3. Did an evidentiary harpoon occur during the State’s direct examination of the lead detective?

We affirm. 3

After hours on October 25, 2010, Scrog-gins Gun Shop in Martinsville was burglarized. The burglar forced open the front door of the business, broke a glass display case, and took eight guns. The crime took less than a minute, and surveillance video did not capture the face or other identifying characteristics of the perpetrator.

Officers from the Martinsville Police Department promptly responded to the scene. Officer Jim Barley, an evidence technician, processed the scene, discovering what appeared to be blood spots the size of an eraser head on two pieces of broken glass from the display case. Officer Barley placed each piece of glass into a separate box and sealed the boxes with evidence tape and his initials. He later took this evidence to the Indiana State Police Lab for testing.

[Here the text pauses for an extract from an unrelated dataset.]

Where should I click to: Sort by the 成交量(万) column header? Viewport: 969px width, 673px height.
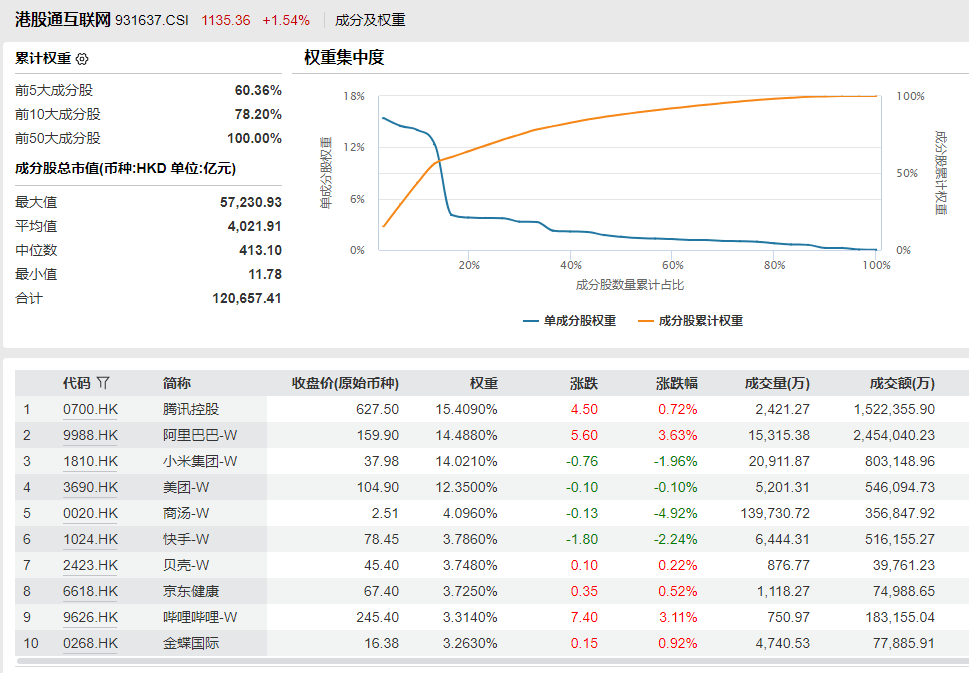[777, 383]
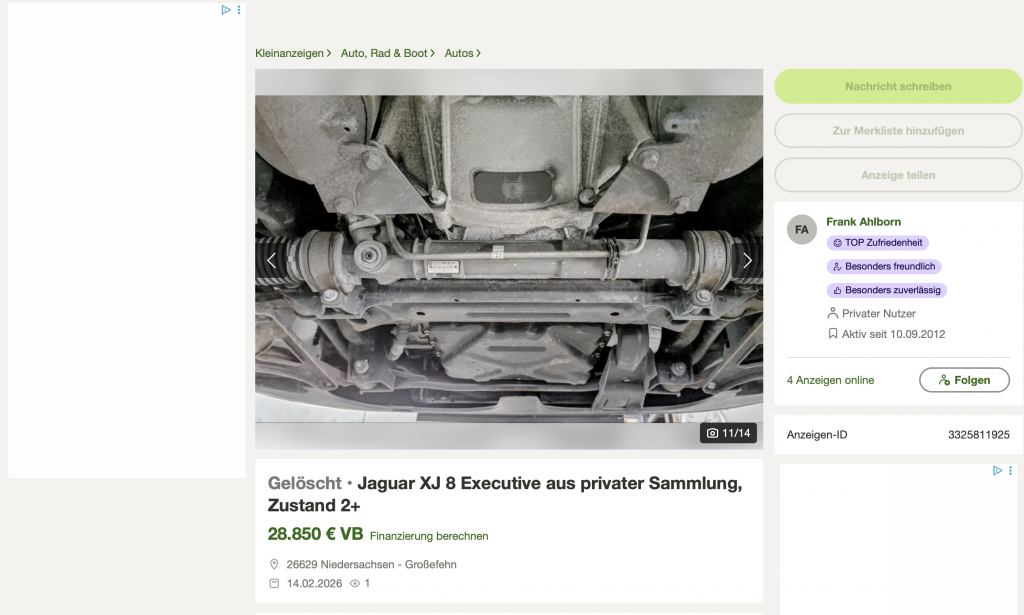Open right ad options three-dot menu
Screen dimensions: 1024x615
pos(1010,470)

Shortly after the crime, police had a suspect, Kevin Faucett, who had been found in the area with cuts on his arms and a makeshift bandage. Police questioned Faucett and swabbed his cheek for DNA. This sample was submitted to the lab for DNA comparison with the substance found at the crime scene. At some point prior to DNA testing, Nicole Stickle, a laboratory technician at the State Police Lab, transferred the suspected blood from the pieces of glass to white cloths. Thereafter, Indiana State Police forensic DNA analyst Lori James processed the substance obtained from the glass for DNA and the suspect’s DNA. There was no DNA match, and Faucett was excluded as a suspect.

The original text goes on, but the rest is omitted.